3.19 TAX MATTERS. There are no Tax Returns required to be filed prior
to the date hereof with respect to the Company, or any of its income,
properties, franchises or operations have been filed, each such Tax Return has
been prepared in compliance with all applicable laws and regulations, and all
such Tax Returns are true and complete in all respects. All Taxes due and
payable by or with respect to the Company, whether or not reflected on the Tax
Returns, have been paid or accrued on the Current Balance Sheet or will be
accrued on its books and records as of the Closing.
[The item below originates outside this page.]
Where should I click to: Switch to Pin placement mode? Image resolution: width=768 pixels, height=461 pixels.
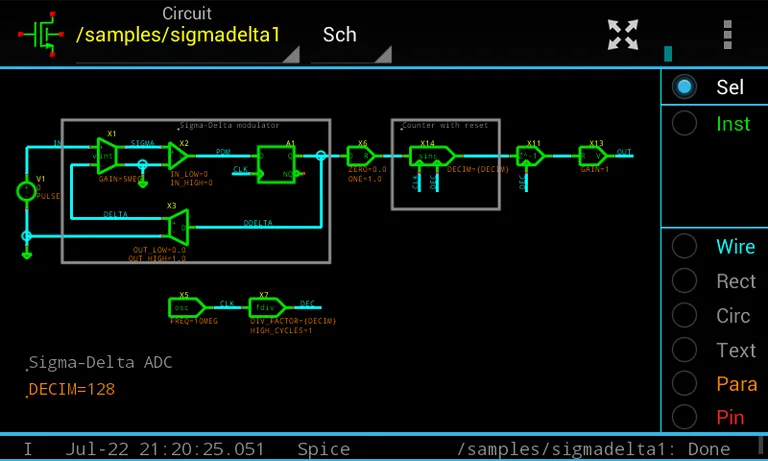click(x=714, y=417)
With respect to any open
tax year: (i) no taxable period has been audited by the relevant taxing
authority; (ii) no deficiency or proposed adjustment which has not been settled
or otherwise resolved for any amount of Taxes has been asserted or assessed by
any taxing authority; (iii) the Company has not consented to extend the time in
which any Taxes may be assessed or collected by any taxing authority; (iv) the
Company has not requested or been granted an extension of the time for filing
any Tax Return to a date later than the Closing Date; (v) there is no action,
suit, taxing authority proceeding, or audit or claim for refund now in
progress, pending or, to the Knowledge
18
<PAGE> 20
of the Company, threatened against or with respect to the Company regarding
Taxes; (vi) the Company has not made an election or filed a consent under
Section 341(f) of the Code (or any corresponding provision of state, local or
foreign law) on or prior to the Closing Date; (vii) there are no Liens for
Taxes (other than for current Taxes not yet due and payable) upon the assets of
the Company, (viii) the Company will not be required (A) as a result of a
change in method of accounting for a taxable period ending on or prior to the
Closing Date, to include any adjustment under Section 481(c) of the Code (or
any corresponding provision of state, local or foreign law) in taxable income
for any taxable period (or portion thereof) beginning after the Closing Date or
(B) as a result of any "closing agreement," as described in Section 7121 of the
Code (or any corresponding provision of state, local or foreign law), to
include any item of income or exclude any item of deduction from any taxable
period (or portion thereof) beginning after the Closing Date; (ix) the Company
is not a party to or bound by any tax allocation or tax sharing agreement or
has any current or potential contractual obligation to indemnify any other
Person with respect to Taxes; (x) there is no basis for any assessment,
deficiency notice, 30-day letter or similar notice with respect to any Tax to
be issued to the Company with respect to any period on or before the Closing
Date; (xi) the Company has not made any payments, and is or will not become
obligated (under any contract entered into on or before the Closing Date) to
make any payments, that will be non-deductible under Section 280G of the Code
(or any corresponding provision of state, local or foreign law); (xii) the
Company has not been a United States real property holding corporation within
the meaning of Section 897(c)(2) of the Code (or any corresponding provision of
state, local or foreign law) during the applicable period specified in Section
897(c)(1)(a)(ii) of the Code (or any corresponding provision of state, local or
foreign law); (xiii) no claim has ever been made by a taxing authority in a
jurisdiction where the Company does not file Tax Returns that is or may be
subject to Taxes assessed by such jurisdiction; and (xiv) the Company does not
have any permanent establishment in any foreign country, as defined in the
relevant tax treaty between the United States of America and such foreign
country; (xv) true and complete copies of all income and sales Tax Returns
filed by or with respect to the Company for the past two years has been made
available to MTLM; (xvi) the Company will not be subject to any Taxes for the
period ending at the Closing Date for any period for which a Tax Return has not
been filed imposed pursuant to Section 1374 or Section 1375 of the Code (or any
corresponding provision of state, local or foreign law); and (xvii) to the
Knowledge of the Company, no sales or use tax or property transfer tax (other
than sales tax on aircraft, boats, mobile homes and motor vehicles),
non-recurring intangibles tax, documentary stamp tax or other excise tax (or
comparable tax imposed by any Governmental Authority) will be payable by the
Company by virtue of the transactions contemplated in this Agreement.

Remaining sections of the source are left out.